J’étais l’un de ces arrêtés

27 juillet 2015

J’étais l’un de ces arrêtés

Ce midi, la circulation est dense. La police locale tchadienne procède au contrôle d’identité et à celui d’éventuelles armes. Les arrêtés d’un instant qui s’éternise se montrent furax et furibonds. J’étais l’un de ces arrêtés. J’ai conservé mon calme dans ce moment exécrable. Deux policiers se présentent devant moi. Replet, les yeux globuleux, le premier policier me fouille à la hussarde et j’ai l’horrible sentiment d’être pris pour un commerçant de drogue. Le second, un peu plus gentil, me demande de présenter mes pièces d’identité. Je sors ma carte d’artiste et lui précise :

Source/Photo: NOURI
Source/Photo: NOURI
  • Je suis un poète.
  • Un poète ? s’étonne-t-il, puis il jette un coup d’œil furtif sur ma carte.
  • Oui, répondis-je en hochant la tête.
  • Ah bon ! S’exclama-t-il.
  • Oui, dis-je, tu sais ? A l’époque, le président Senghor faisait lire la poésie aux policiers. Il leur a inculqué le goût de la lecture de la poésie. Cependant, ils n’étaient pas violents. Car, la poésie ne rime pas avec la violence. Aujourd’hui, quand un policier arrête un poète en circulation au Sénégal, c’est juste pour lui demander un recueil de poèmes.
  • C’est bien ça, me dit-il d’un ton calme, j’aime les artistes, mais je ne lis pas.
  • Tu dois lire. Victor Hugo a dit «  Lire c’est boire et manger à la fois. L’esprit qui ne lit pas maigrit comme le corps qui ne mange pas », tu vois ?
  • Oui, c’est important me dit-il.
  • Merci, lui dis-je, ce sont les artistes qui font avancer une nation, et non les députés.

Il m’a aussitôt remis ma carte et j’ai pris mes cliques et mes claques. J’aimerais l’inviter autour d’une table et essayer de concilier avec lui POESIE et POLICE. Hélas, on ne se connaît pas. Il est important que tout le monde lise. Que tu sois policier ou artiste, ton arme la plus salvatrice doit être la lecture, et non le pistolet qu’on t’a mis entre les mains. Partout dans le monde, la police est l’origine de violences. Pourquoi les policiers américains tirent à leur guise sur les Noirs ? Pourquoi les policiers tchadiens tuent à gogo les étudiants qui ont simplement manifesté leur colère ou exprimé leurs doléances ? Les clichés sont nombreux. Je crois avoir parlé de ce phénomène avec mon ami Youssouf Terri.

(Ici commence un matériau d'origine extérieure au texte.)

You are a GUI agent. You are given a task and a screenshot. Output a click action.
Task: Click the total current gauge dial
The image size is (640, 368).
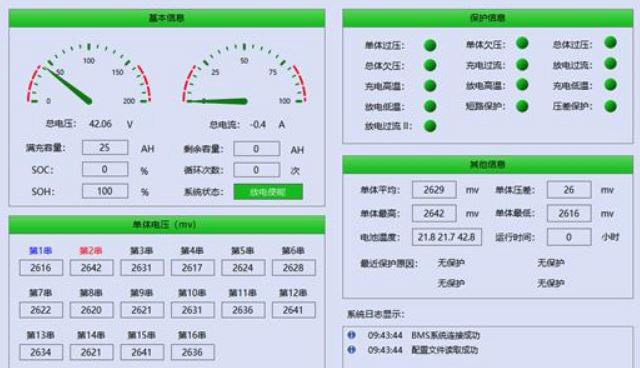coord(244,73)
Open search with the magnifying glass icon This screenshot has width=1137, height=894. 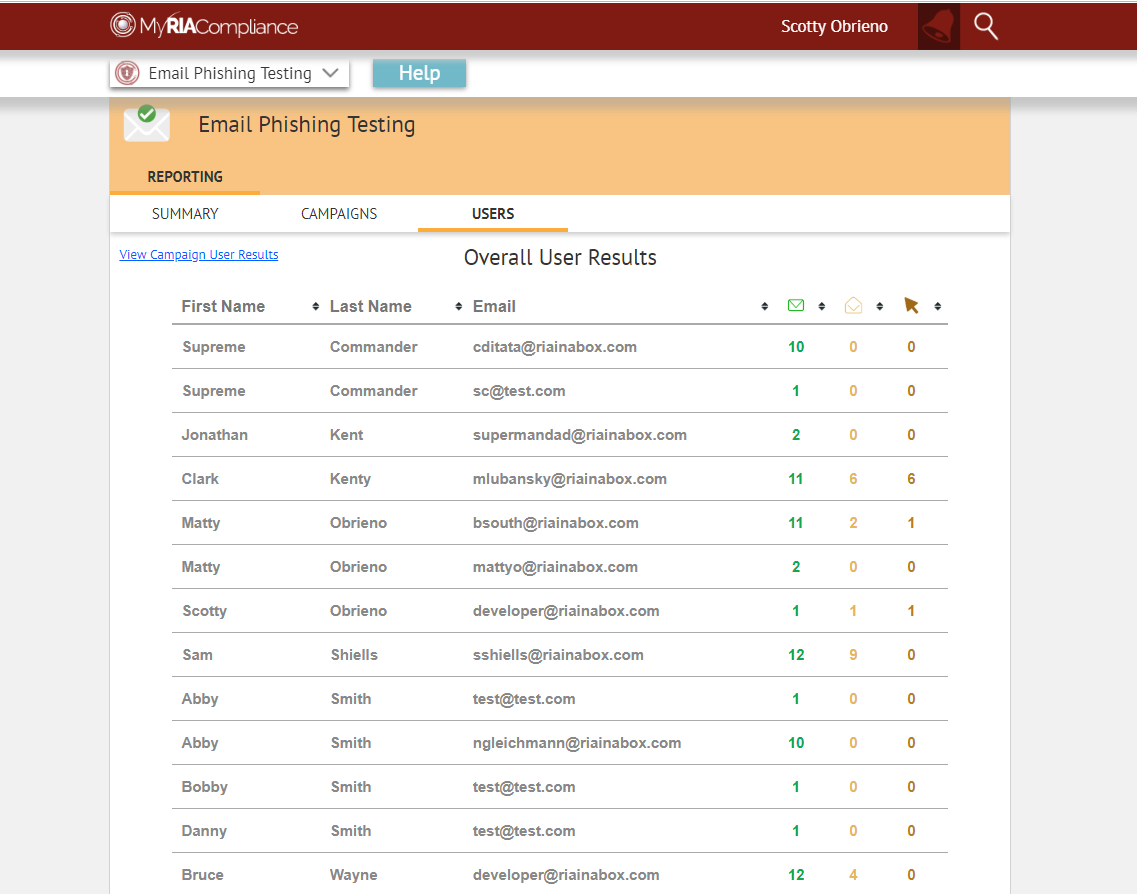point(986,27)
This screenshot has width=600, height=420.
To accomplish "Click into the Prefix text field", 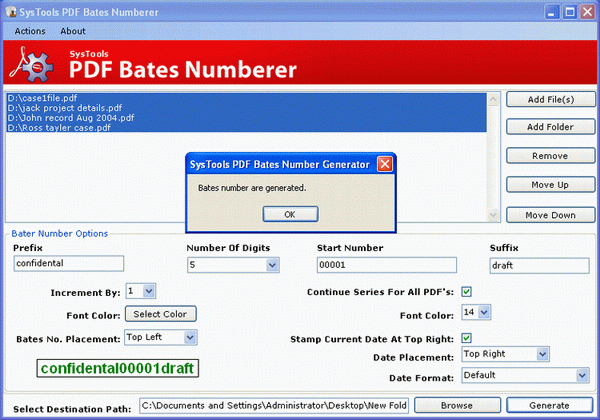I will click(x=68, y=264).
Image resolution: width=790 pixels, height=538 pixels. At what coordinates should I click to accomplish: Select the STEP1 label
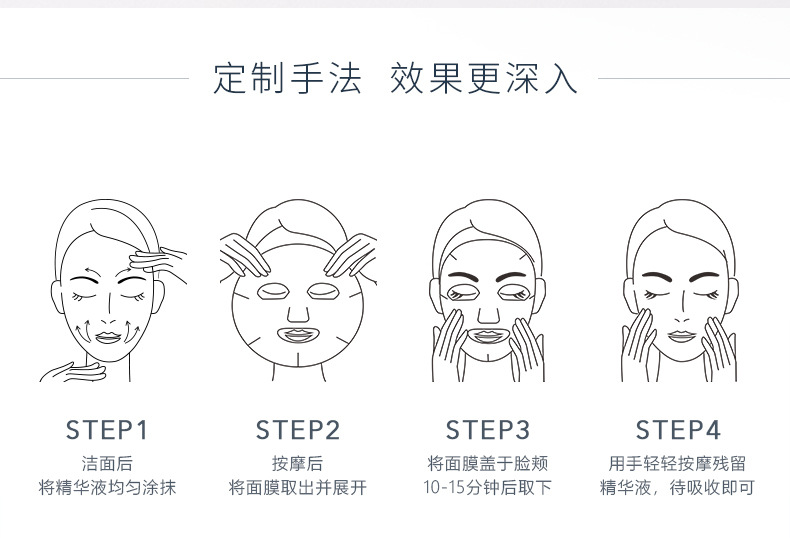pyautogui.click(x=107, y=430)
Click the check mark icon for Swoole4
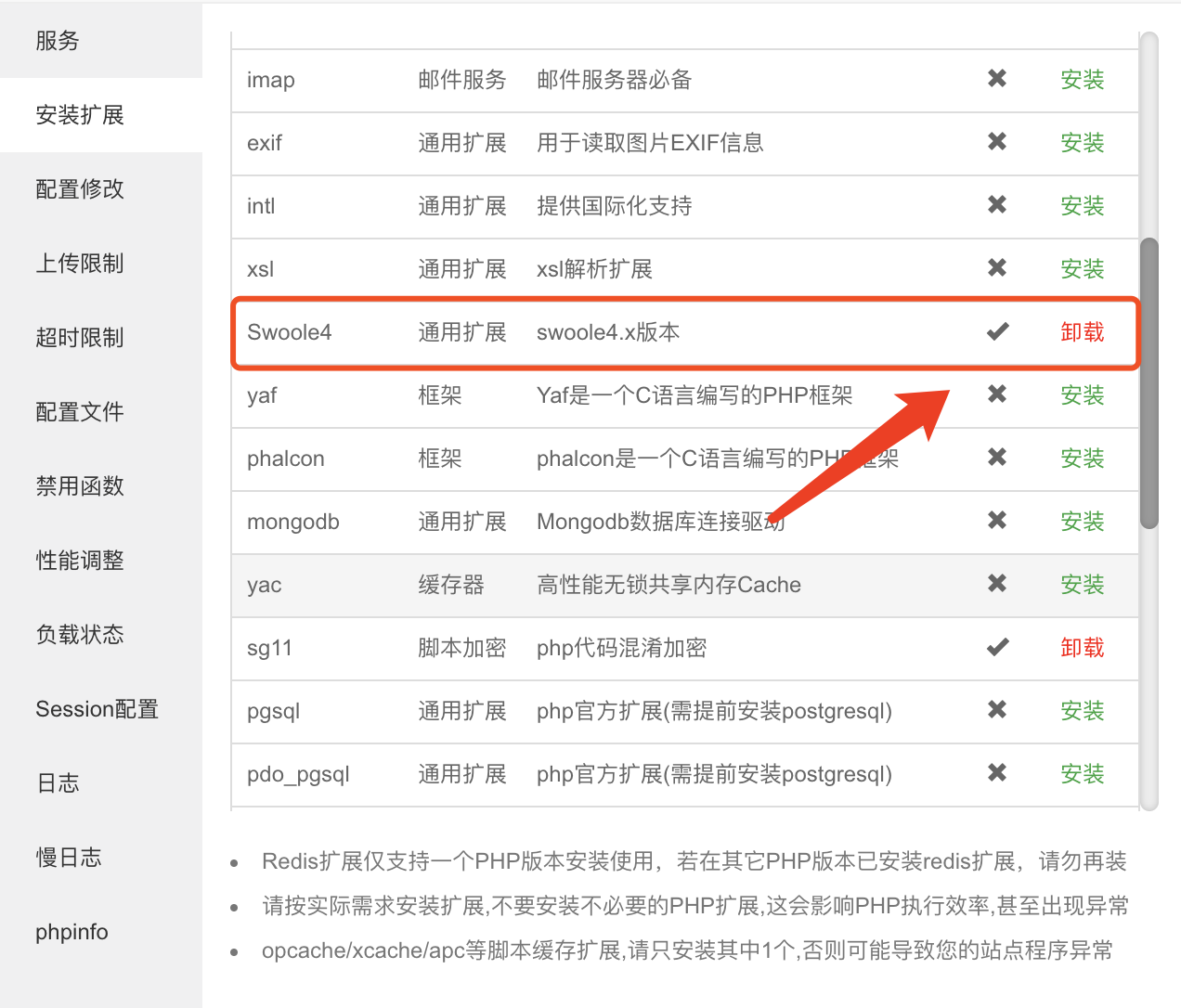Image resolution: width=1181 pixels, height=1008 pixels. click(x=997, y=331)
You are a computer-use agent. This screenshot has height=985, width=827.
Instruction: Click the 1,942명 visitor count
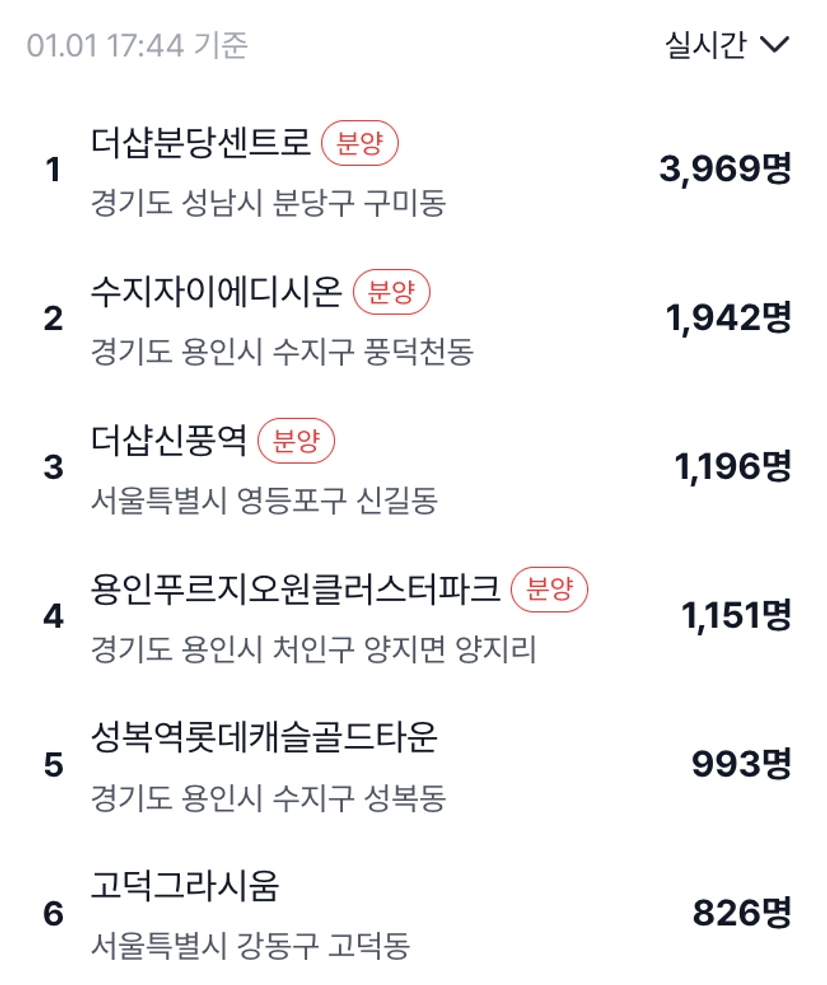pos(728,319)
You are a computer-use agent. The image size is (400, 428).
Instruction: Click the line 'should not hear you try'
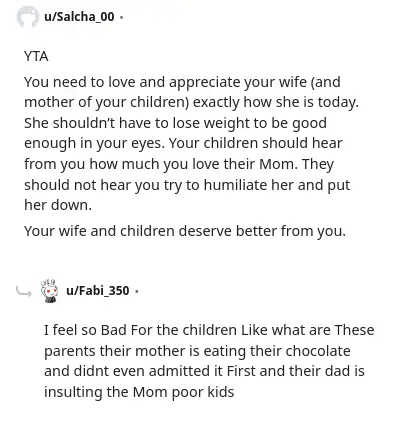[187, 185]
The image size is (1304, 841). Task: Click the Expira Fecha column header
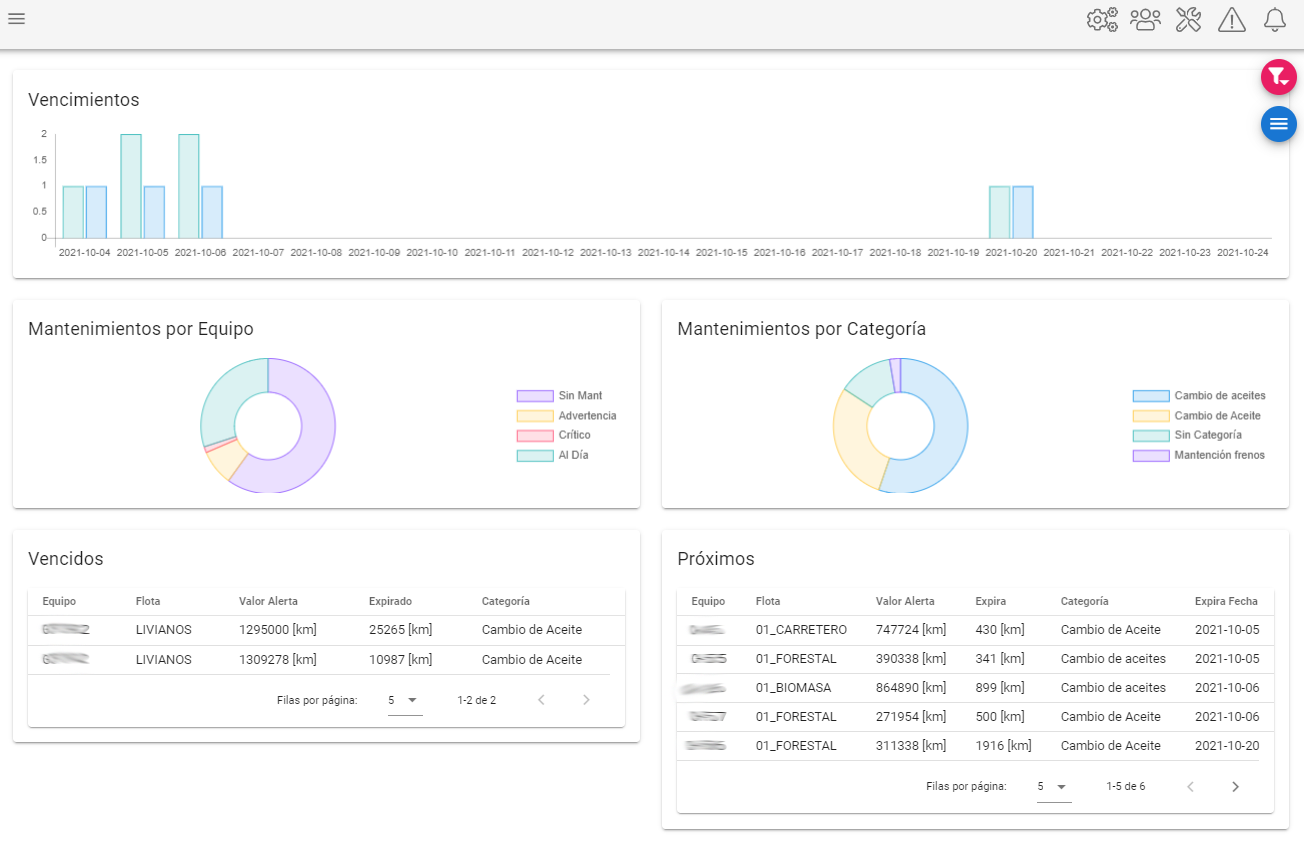(1226, 602)
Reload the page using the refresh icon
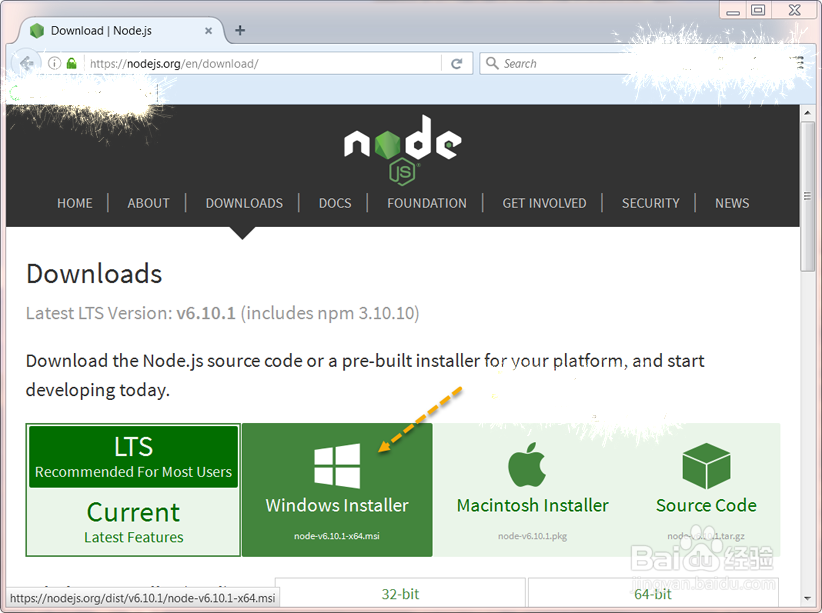 click(x=458, y=63)
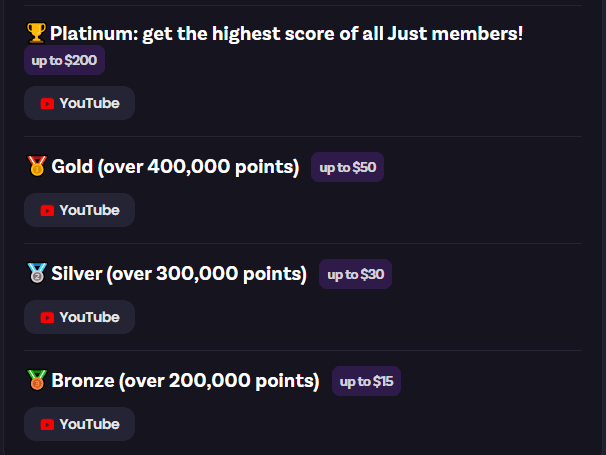
Task: Click the YouTube logo under Bronze tier
Action: point(47,424)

Enfin, il faudrait qu’on fasse la promotion de la lecture dans tous les domaines, cela apportera sans doute des fruits succulents que le Tchad dégustera avec une extrême avidité. Rappelons que la première sourate du Coran est Ikra « ikra » qui signifie LIS. On peut y trouver ALLAH’ZI ALLAMA BEL KHALAM « Dieu a enseigné par la plume ». Alors, la lecture est un acte sacré, citoyen et édifiant qui contribue efficacement au devenir d’une nation, parce qu’elle fait partie de la culture. Regardons aujourd’hui la Chine, l’Inde, le Japon ou encore la Grèce. Ces nations ne se sont pas construites par l’argent du pétrole, mais grâce à leur culture. Et nous, on a toujours un œil posé sur le pétrole, on oublie donc la culture. Ainsi, nous resterons toujours « un pays pétrolier, un peuple misérable » qui, pour se nourrir, mettra sa dignité dans la boue. On vole, on corrompt et on est content. Nous vivons dans la bassesse en laissant le pays aller mal. Tchadiennes et Tchadiens, valorisez notre culture, debout et à l’ouvrage pour enfin donner à notre nation ses lettres de noblesse.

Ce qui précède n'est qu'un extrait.